一隻有力的手臂及時按住了她,同時一隻冰涼的手捂住了她的嘴巴!
“別喊,我是錢武鋒”借助邊上的一點微光,鄧璐璐瞧見了身前男子眼中的瀲灩水光,她未及多想,就聽到他天籟般的嗓音刻意壓低,在她耳邊緩緩道:“我帶來了虛無的解藥,你若想恢複功力,就仔細聽我的話,按照我說的去做”

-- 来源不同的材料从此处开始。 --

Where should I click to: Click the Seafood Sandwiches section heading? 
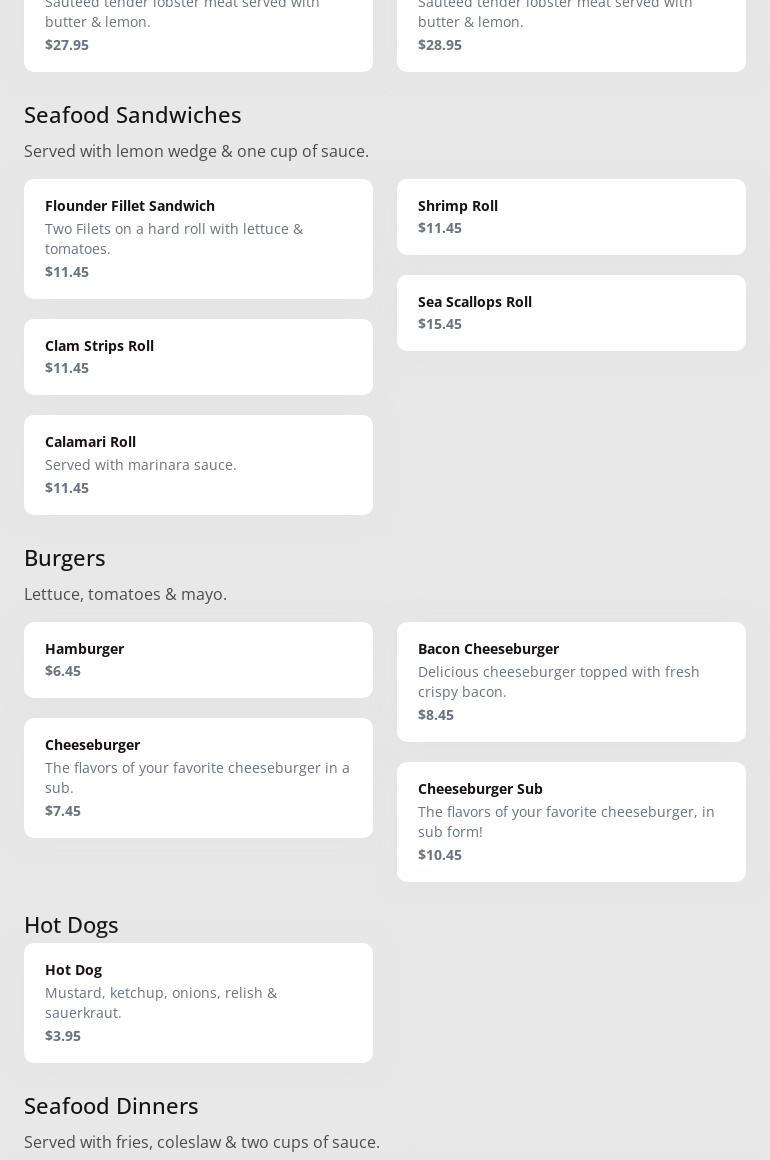[132, 115]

“你”鄧璐璐有些不相信,她推開他的手,冷靜問道“公孫伊澤給你的?那你為何要在這半夜裏鬼鬼祟祟的給我?”說到這裏她眼眸一亮“難道你偷來的?”
“不可能不可能,我一定睡迷糊了”她立即就否定了“你們兩個壞事都一起做的,你當然不會起這樣的好心?”
“公子剛剛才給我,等天亮後就過了七日之期了,為了不錯過時辰,我隻好及時趕來”錢武鋒微微一笑“除了解藥,我還帶了點其他的東西,我想你應該很有興趣知道它,等了解後,希望你會願意乖乖的與我合作”。
“跟你合作?做夢,哼!”鄧璐璐滿不在乎的嗤了一聲“你別想收買我,告訴公孫伊澤,我鄧璐璐這輩子以後的目標,除了和他作對,就是繼續作對作對作對!你們休養拿解藥要挾我!”
“何必那麼早下結論呢!你應該不知道忘憂是什麼吧……”錢武鋒緩緩的從懷中掏出了一直細細的竹筒,輕輕的舉到鄧璐璐的眼前。
“有了忘憂,你會忘記所有的一切,不管是快樂的還是不快樂的……”同時他另一隻手出手如電,瞬間點了鄧璐璐的穴道。
“啊——”鄧璐璐頓時身體發麻,她張了張嘴,發覺自己同時一點聲音也發不出,隻得氣鼓鼓的瞪大眼睛瞧著他。
不知為何,看到對方平靜的眼眸,她心中竟然沒有一點恐懼之感。
“沐兄弟,我有一個好消息和一個壞消息,你想先聽哪個?”破舊簡陋的客棧內,突然推門而入的年青青臉色有些憂愁,他大步走過來,湊近了沐南南問道。
“嗯!讓我想想”傷勢未愈的沐南南正半躺在床上閉目養神,聞言睜開了眼睛,看著近在咫尺的麵孔,他認真的眨了眨眼睛,嘴角一翹道“還是先聽好消息吧!先開心點不容易受打擊”。